Cooking Before Dehydrating. There is no need to cook a vegetable before drying if it is one that you would eat raw in a salad such as pepper, tomato, mushroom or onion. All you have to do is clean, cut uniformly and spread in a single layer on dehydrator trays. You can go either way with carrots, but steaming them will turn them a nice dark orange when dried.
A vegetable that you would normally cook before eating such as corn, peas, broccoli and green beans will usually rehydrate better if you steam them for eight minutes before drying, but it is not always necessary. It depends on how you will cook them on the trail.
It is not necessary to steam the vegetable before drying if included in meals where you bring it to a boil for one minute and let it sit insulated in the pot for ten minutes. (Exception is corn)
If rehydrating in a freezer bag by adding boiled water to the bag, steaming the vegetables for eight minutes before drying will give you more tender vegetables than if dried raw.
Steaming corn for eight minutes before drying makes it more digestible in trail meals. Steam frozen mixed vegetables if they include corn. Avoid drying mixed vegetables with lima beans because they rehydrate poorly.
Cooking vegetables in a stew is another method of dehydrating vegetables. The ratatouille recipe includes eggplant, onions, peppers, zucchini and tomatoes. Serve it as a side or as a main meal with rice. When dried, the color will be darker.
Dehydrating times may depend on type of dehydrator, humidity (depends on time of year).
Potatoes. Sweet or white potatoes too hard to snack on. Chewy when rehydrated but soften with longer simmer times or in soup that cooks for a while.
Peeling optional. Slice crosswise ⅛” thick like scalloped potatoes or dice into ⅜” cubes.

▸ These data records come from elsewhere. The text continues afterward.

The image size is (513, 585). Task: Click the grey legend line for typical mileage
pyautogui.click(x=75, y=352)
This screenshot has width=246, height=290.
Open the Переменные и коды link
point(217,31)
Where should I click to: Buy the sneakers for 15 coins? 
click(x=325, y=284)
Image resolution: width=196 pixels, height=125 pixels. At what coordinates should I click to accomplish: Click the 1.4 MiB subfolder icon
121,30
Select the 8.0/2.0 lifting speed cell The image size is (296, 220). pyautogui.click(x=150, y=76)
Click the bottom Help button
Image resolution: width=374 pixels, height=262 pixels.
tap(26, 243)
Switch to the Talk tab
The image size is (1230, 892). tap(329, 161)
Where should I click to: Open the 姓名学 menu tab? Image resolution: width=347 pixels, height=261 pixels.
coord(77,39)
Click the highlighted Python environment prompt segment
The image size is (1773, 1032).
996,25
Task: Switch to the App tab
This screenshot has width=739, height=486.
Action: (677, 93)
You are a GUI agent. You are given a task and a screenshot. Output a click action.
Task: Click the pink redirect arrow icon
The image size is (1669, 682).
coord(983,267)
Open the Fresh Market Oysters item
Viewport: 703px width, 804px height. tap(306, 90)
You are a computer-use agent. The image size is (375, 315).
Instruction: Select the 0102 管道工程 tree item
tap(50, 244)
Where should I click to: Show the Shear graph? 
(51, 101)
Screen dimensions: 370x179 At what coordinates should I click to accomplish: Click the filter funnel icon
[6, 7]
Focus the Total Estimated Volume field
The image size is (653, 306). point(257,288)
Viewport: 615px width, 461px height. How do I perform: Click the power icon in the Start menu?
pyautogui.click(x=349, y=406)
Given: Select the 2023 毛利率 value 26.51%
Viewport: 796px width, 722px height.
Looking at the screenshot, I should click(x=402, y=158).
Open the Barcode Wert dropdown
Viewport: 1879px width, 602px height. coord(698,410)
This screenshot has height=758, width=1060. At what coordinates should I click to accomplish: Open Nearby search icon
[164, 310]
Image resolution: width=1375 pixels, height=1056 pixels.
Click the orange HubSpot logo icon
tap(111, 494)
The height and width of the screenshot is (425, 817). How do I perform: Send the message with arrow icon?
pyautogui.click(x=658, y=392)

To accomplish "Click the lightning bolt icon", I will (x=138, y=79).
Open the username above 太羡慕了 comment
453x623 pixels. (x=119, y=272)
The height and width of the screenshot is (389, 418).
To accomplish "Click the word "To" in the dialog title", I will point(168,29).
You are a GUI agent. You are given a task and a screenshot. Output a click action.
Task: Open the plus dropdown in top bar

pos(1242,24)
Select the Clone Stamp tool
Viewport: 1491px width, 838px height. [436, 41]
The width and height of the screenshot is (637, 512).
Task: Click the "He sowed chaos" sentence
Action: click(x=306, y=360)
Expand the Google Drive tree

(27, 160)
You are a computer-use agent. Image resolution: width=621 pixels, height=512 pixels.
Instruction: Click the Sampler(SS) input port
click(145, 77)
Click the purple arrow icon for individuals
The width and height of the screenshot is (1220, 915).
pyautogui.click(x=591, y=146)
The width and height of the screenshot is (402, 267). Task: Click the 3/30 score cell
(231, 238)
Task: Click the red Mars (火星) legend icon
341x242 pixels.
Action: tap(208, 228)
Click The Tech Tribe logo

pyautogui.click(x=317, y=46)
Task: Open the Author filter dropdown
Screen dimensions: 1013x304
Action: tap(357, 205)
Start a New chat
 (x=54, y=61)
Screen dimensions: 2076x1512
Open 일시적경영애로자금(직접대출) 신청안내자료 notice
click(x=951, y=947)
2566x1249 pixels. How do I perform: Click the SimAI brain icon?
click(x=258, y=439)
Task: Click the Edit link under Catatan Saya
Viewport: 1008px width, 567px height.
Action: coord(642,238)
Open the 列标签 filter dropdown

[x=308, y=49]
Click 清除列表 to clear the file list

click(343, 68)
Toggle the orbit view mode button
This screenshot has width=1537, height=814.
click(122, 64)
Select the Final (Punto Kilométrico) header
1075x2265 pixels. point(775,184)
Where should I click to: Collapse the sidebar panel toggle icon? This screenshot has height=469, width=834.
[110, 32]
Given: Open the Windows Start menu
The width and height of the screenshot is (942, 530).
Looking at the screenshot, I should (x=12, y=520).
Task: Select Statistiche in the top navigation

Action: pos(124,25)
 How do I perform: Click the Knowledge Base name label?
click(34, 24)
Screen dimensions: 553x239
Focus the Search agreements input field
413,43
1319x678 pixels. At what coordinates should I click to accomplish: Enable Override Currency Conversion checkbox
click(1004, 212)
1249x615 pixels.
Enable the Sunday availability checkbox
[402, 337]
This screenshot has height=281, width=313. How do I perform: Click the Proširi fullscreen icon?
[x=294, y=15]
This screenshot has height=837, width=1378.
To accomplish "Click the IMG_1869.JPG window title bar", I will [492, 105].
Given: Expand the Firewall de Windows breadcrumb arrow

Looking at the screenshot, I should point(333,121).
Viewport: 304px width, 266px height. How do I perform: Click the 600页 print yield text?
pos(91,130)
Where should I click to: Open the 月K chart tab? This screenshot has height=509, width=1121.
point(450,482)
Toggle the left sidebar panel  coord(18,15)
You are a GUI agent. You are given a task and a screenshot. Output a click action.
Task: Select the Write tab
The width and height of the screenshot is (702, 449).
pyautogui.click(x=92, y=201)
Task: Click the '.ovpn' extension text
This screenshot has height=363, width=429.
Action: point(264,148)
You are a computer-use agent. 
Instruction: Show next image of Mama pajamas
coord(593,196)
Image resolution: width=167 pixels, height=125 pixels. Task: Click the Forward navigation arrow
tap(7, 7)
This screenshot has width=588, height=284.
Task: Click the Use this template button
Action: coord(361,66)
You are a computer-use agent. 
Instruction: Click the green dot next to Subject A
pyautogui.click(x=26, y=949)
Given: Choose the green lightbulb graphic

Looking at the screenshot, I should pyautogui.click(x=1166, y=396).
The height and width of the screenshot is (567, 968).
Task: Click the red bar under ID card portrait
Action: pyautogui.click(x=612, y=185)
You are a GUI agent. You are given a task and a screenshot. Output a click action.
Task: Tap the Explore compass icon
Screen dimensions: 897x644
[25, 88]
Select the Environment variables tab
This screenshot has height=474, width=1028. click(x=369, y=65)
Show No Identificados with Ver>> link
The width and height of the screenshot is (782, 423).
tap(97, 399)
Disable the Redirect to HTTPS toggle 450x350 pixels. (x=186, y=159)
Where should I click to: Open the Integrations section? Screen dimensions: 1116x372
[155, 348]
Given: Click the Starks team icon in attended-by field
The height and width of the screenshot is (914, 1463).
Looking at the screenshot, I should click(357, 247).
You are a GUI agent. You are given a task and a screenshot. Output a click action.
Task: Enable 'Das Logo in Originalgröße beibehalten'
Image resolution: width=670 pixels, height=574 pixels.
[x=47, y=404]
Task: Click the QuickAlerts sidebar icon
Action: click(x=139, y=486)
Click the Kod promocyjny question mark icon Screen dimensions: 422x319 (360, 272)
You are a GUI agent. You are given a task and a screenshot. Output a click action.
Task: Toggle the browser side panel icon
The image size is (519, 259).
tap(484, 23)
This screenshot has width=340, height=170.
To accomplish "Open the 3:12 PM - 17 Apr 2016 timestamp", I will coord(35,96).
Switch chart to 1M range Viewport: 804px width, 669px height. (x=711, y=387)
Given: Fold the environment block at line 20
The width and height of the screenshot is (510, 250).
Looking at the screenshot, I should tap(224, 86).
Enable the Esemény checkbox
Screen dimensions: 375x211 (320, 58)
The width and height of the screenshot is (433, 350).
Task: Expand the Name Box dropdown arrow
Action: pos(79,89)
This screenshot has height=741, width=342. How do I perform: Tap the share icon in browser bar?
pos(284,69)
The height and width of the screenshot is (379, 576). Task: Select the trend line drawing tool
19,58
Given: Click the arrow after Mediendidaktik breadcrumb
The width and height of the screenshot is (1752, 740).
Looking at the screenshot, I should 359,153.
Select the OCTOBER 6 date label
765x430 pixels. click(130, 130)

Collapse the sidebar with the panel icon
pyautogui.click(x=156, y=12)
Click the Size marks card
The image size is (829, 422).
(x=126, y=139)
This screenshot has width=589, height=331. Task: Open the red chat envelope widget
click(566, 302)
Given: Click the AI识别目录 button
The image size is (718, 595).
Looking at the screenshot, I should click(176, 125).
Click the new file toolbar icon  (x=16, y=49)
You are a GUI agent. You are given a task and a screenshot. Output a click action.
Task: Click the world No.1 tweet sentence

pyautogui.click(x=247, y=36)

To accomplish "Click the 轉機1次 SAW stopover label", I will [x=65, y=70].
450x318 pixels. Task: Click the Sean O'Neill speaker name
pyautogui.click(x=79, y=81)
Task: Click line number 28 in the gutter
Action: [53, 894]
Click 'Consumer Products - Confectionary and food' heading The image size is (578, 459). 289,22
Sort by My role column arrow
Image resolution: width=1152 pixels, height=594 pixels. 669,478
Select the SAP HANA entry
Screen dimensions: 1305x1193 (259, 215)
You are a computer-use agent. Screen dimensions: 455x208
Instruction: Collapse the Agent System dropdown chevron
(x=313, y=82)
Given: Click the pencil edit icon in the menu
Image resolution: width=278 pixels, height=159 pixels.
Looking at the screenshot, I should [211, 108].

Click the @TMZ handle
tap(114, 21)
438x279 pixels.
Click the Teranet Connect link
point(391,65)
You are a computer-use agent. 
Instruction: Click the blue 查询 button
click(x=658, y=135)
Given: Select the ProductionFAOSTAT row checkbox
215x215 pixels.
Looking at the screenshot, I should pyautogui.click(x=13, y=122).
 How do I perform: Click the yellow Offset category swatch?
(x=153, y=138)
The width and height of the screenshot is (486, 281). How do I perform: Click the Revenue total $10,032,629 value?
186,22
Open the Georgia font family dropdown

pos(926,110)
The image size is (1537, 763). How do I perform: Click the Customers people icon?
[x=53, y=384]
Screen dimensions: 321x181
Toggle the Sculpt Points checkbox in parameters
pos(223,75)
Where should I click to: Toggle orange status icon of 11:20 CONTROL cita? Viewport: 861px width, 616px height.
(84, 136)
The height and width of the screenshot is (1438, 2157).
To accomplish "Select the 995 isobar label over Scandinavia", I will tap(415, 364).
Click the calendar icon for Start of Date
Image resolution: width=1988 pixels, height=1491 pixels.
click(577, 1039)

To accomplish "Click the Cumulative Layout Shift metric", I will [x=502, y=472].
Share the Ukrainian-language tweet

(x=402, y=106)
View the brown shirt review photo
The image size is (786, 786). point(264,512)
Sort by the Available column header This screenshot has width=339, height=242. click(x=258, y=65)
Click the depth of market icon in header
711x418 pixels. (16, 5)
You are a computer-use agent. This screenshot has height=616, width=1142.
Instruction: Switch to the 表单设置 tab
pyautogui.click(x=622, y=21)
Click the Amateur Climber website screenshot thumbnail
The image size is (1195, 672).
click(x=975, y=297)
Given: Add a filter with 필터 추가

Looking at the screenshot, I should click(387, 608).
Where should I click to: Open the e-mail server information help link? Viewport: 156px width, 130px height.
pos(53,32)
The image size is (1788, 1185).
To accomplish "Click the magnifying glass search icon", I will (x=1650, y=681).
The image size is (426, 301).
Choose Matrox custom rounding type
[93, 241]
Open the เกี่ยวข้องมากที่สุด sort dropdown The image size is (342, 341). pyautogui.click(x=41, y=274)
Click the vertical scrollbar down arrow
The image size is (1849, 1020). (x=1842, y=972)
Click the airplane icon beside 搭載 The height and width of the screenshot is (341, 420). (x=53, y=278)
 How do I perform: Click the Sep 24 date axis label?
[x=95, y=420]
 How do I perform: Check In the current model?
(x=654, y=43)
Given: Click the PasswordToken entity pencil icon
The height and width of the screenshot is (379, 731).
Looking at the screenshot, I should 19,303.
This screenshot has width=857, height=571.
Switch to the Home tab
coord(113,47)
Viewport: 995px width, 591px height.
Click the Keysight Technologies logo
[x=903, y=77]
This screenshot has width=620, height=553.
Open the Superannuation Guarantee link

Steam or boil 10 min. Enhance flavor by soaking sliced potatoes in balsamic vinegar and salt for ten minutes before drying.
Salt. Dry 125° 6-8 hours. Hard when dry.
Tomatoes. Wash. Cut out the hard spot. Slice four or five times across and then dice into pieces about a ½ inch square.
Salt. Dehydrate 135° for approximately eight to ten hours until dry and leathery.
Dried tomatoes are bendable, not brittle. You can start out at 145° for the first two hours to speed things up.
Cherry tomatoes can be cut into ⅛ inch thick slices using a sharp knife. Dehydrate the same as diced tomatoes.
Dehydrating Tomatoes Cut in Half. San Marzano tomatoes, with their oblong shape and meaty texture, are ideal for drying in halves. Each tomato half can be seasoned for outstanding taste. The end product is intensly flavored tomato jerky, which makes a great snack. The dried halves can easily be cut into smaller pieces to use in meals.
Peppers. Use colour possibilities to brighten your meals. Wash and cut into ½” pieces, dehydrate with the skin side down at 125° for 6-8 hours.
Jalapeño Peppers. Wash and cut into rings crosswise. The fleshy inside part and seeds can be removed or included for more heat. Dry 125° for 6 hours. Use with caution as the heat concentrates in the dried pepper.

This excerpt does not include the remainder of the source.